2. Mickey Mouse, Walt Disney Animation Studios
Possibly the most iconic on this list for sheer popularity, Mickey Mouse is an easy pick for this top ten as the mascot for Disney’s own animated studio. The studio was renamed in 2006 and began incorporating Mickey’s classic look into the presentation reminding everyone of the good old days of the biggest animation studio’s popularity. This character speaks for itself. He is one that defines nostalgia and for many is considered the most iconic animated character ever put to paper. When you see Mickey show up before a film you know you’re watching a project penned and animated by a team with a legacy, a crew of workers who strive for greatness, magic, and fun no matter what the source material or subject matter happens to be.

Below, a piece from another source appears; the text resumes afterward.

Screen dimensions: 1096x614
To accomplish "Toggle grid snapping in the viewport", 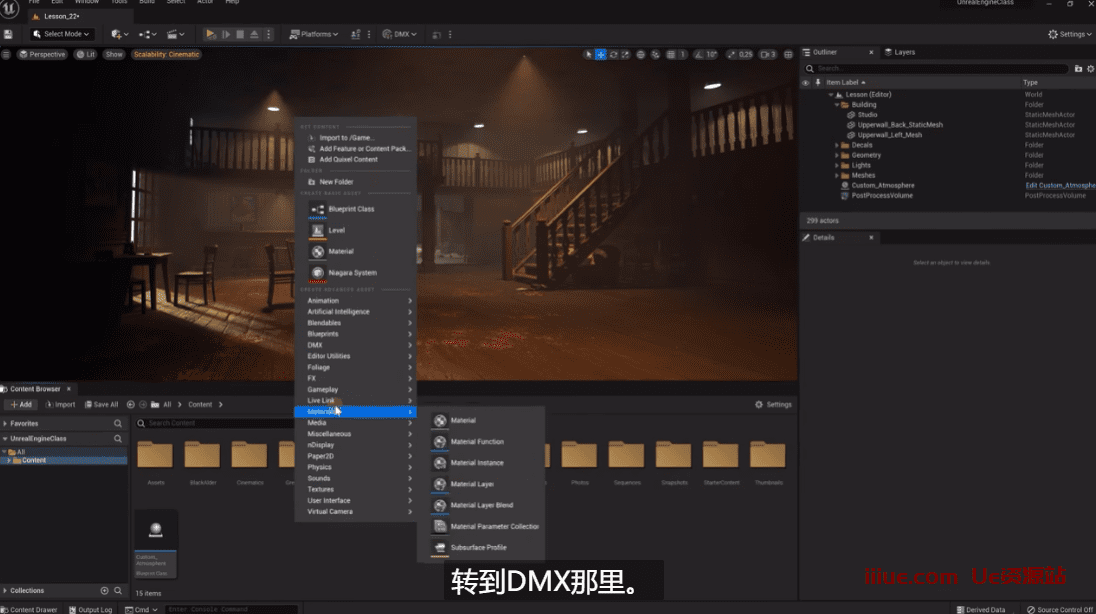I will 670,54.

Walt Disney’s famed mouse has earned his place among the greats in any medium and with the storied library of Disney animated features among some of the greatest films ever brought to life it’s only proper that the one who started it all is front-end-center leading the charge in the next addition to the collection. So who could top Mickey you might ask…well for everything Mickey is as an iconic character one mascot shines above every mascot here, combining creativity, symbolism, and memorability to create the perfect mix needed to make a truly iconic character…even without its own film…

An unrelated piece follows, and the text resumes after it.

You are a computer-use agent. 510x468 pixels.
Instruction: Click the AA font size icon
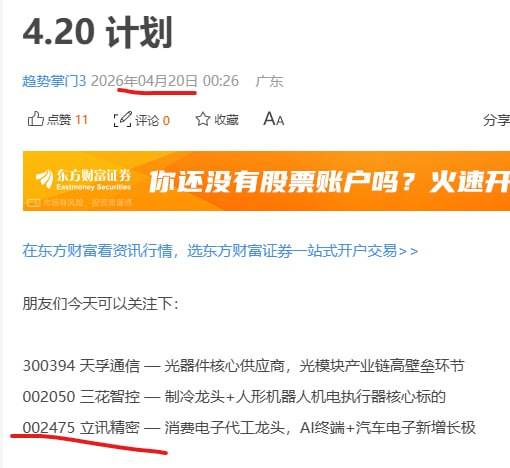click(x=274, y=119)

1. The Fisherman on the Moon, DreamWorks Animation
Before Amblimation shut down Steven Spielberg became part of the team that would put together one of today’s most powerful animation studios, DreamWorks Animation. Over the years the logo has evolved but one thing remains the same, the Fisherman on the Moon, otherwise called the Boy on the Moon. This logo and mascot combo probably has one of the most amazing back stories of any on this list. The logo was put together after Spielberg said he wanted something that called back to the golden age of Hollywood. He suggested using a man fishing on the moon, incorporating numerous different tropes and styles of classic cinema. Artist Robert Hunt made the call to change it to a boy instead of a man, modeling it after his own son, thus the Fisherman on the Moon was born. One of the few mascots without an actual name, the fisherman boy speaks to the child in us all and over the years clouds and color have come to include more childhood wonder into the logos presentation, shining more light on the boy who is actually occasionally replaced by characters from the film being played, usually if it’s a sequel. Iconic, memorable, and meaningful, this logo grabs the top spot on this list simply because its an expert example of fantastic marketing. DreamWorks didn’t depend on an established character or a figure from a popular film they previously released, they created something new and for all the mascots on this list have to offer this is the only one whose origins are not rooted in a feature film made by the studio in question and yet has found a way to become one of the most celebrated mascots in not just animated film, but all of modern cinema in general.